Why earplugs are a great invention
20.01.2014 31 °C
I lay down and slept, yet I woke up in safety, for the Lord was watching over me.
It’s 3am and still a sultry 24 degrees. The stars look incredible out there as there is no night pollution or cloud cover tonight. I am not a fan of the hot and dry season we’re in (Come to think of it, though, a fan would be a good idea). No getting snug under the covers, there are no need for any covers. Juno, our dog has woken me up with some earnest barking outside. It is a concern, as our night-guard, John, told me that there was an attempted burglary the night before at our neighbour’s place. Thieves were chased off the compound, but not before they had cut open the wire mesh fence to get in. These days, there seems to be far too many stories around here of robberies for my liking.
Thankfully, we now have our solar-powered security lights meaning that even when the town power goes out unexpectedly, there are lights to deter any potential robber somewhat. This early morning, as I walk around the house checking everything at, I relax when I see John patrolling around outside and vow to give him a bonus when I see him before he leaves shift. Most night-guards are fast asleep at this time. They will likely be busy during the day-time as well, like our other night-guard, Rashid, who rides a bicycle taxi during the day, with its large padded seat for passengers.

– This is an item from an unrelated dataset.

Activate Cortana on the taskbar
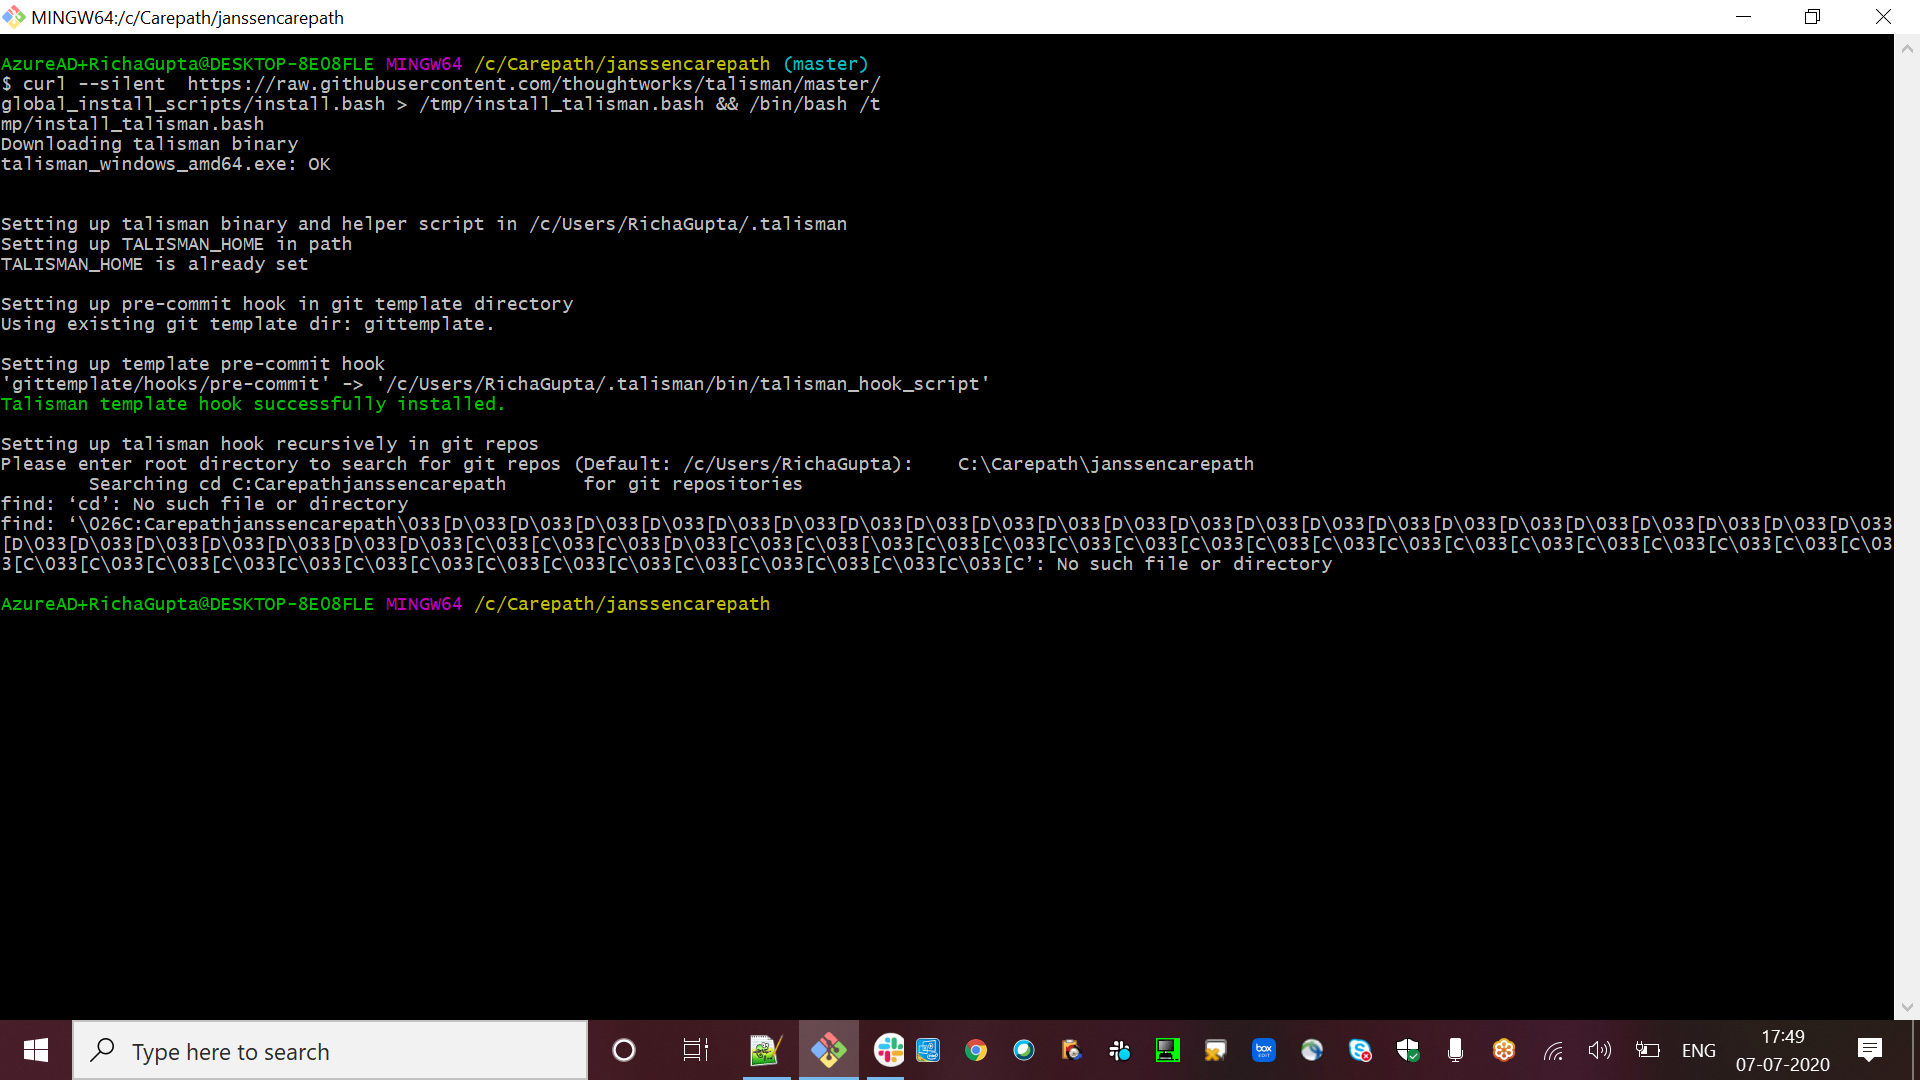The height and width of the screenshot is (1080, 1920). [x=624, y=1050]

Getting back to sleep is a problem under the cloak of the tropical heat. The air is punctuated with countless dog voices, giving vent to their excitement. People say that 3-4am is the ‘witching hour’ and it’s easy to believe that when there seems to be a lot going on outside in the blackness.
In the distance, I hear a club playing popular African pop. Though I usually enjoy the tunes, I detest any music at this time of night. I want to be in a deep sleep before 5am when the mosques wake up and their eerie chanting begins around us. It is difficult to tell where these ghostly voices are coming from. Seriously, Islam doesn’t seem to consider a community’s need for rest.
Each day, morning comes too early for me as Amelie wakes with the light between 6:30 and 7am. Ironically, it is the best time for sleeping as it’s cool and quiet.